Jonathan A. Segal is a partner with Duane Morris LLP, Philadelphia, and a contributing editor of HR Magazine.



Joyce LeMay

No.

Screening social media is unethical and possibly illegal.

Would you follow a job applicant home and peek into her front window? Would you eavesdrop on a candidate who is socializing with friends at a bar? Of course not.

Using social media to screen applicants is equivalent to these scenarios.

Many employers don’t train managers in how to use social networking websites to screen applicants in an ethical and legal manner. So, recruiters and hiring managers poke and pry into posts that were meant for the candidates’ friends.

More than half of hiring managers found information on social media that caused them not to hire a candidate, according to a 2014 CareerBuilder survey. However, many of the reasons cited for not hiring the individual were not job-related.

In a national survey I conducted last year, 31 percent of the 212 respondents (about half were in HR) said they believed that using social media for screening applicants is unethical.

That’s because recruiters may learn about job applicants’ age, sex, religion, national origin and disabilities, which may open employers up to discrimination lawsuits.

Many also were concerned about the accuracy of the information they find. Someone could have hacked into the applicant’s Facebook account and posted false statements.
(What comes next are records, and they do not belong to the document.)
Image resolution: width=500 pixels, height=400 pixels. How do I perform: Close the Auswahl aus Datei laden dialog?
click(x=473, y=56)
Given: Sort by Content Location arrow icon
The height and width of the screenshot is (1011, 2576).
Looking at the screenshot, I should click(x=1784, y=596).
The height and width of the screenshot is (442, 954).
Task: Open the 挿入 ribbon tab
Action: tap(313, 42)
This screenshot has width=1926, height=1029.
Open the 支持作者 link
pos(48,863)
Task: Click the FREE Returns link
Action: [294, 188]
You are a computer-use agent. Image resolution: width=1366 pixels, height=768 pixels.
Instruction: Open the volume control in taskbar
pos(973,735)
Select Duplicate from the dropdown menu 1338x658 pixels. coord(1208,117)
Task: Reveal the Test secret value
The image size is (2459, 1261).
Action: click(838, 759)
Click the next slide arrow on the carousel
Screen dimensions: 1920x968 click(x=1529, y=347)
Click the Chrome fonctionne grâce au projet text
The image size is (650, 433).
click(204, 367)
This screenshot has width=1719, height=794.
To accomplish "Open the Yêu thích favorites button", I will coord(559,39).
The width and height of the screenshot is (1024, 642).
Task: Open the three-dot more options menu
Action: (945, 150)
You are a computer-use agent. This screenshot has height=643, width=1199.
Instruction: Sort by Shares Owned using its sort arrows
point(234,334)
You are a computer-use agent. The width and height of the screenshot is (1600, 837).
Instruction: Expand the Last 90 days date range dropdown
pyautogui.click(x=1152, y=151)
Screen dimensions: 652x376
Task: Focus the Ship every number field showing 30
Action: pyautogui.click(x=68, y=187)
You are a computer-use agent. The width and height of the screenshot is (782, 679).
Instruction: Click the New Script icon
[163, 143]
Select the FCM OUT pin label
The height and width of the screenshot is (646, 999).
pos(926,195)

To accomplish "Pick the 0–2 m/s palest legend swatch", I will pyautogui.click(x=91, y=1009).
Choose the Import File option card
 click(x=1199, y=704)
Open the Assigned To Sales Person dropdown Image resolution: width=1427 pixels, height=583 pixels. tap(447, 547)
And pictures can easily be taken out of context. For instance, if there is a photo of an applicant smiling and holding up a glass of wine, a recruiter could assume he or she has a drinking problem.

However, the glass might have contained grape juice, or the occasion may have been a rare celebratory moment. The picture doesn’t tell the entire story.

These concerns are probably why only 20 percent of employers use social media to screen applicants, according to a 2013 SHRM survey.

In handling information, the SHRM Code of Ethics calls on HR professionals to “consider and protect the rights of individuals, especially in the acquisition and dissemination of information while ensuring truthful communications and facilitating informed decision-making.”

The challenge with social media lies with the acquisition and truthfulness of the information. Did we dig to find it? How do we know that what we saw or read was true?

Based on the answers to these two questions, how do we use the information to make a hiring decision that is fair and just?

These are real challenges to consider. As HR professionals, we are called on to use ethical and legal best practices and to not take the easy way out by simply searching social networking sites.

So, if you wouldn’t peek into the applicant’s window at home, why look into his or her postings on social media?

It’s tempting, but not the best ethical choice, and clearly it can increase the legal risks.

Joyce LeMay, SPHR, is an associate professor of HR, Bethel University, St. Paul, Minn.and a member of SHRM’s special expertise panel on ethics, corporate social responsibility and sustainability.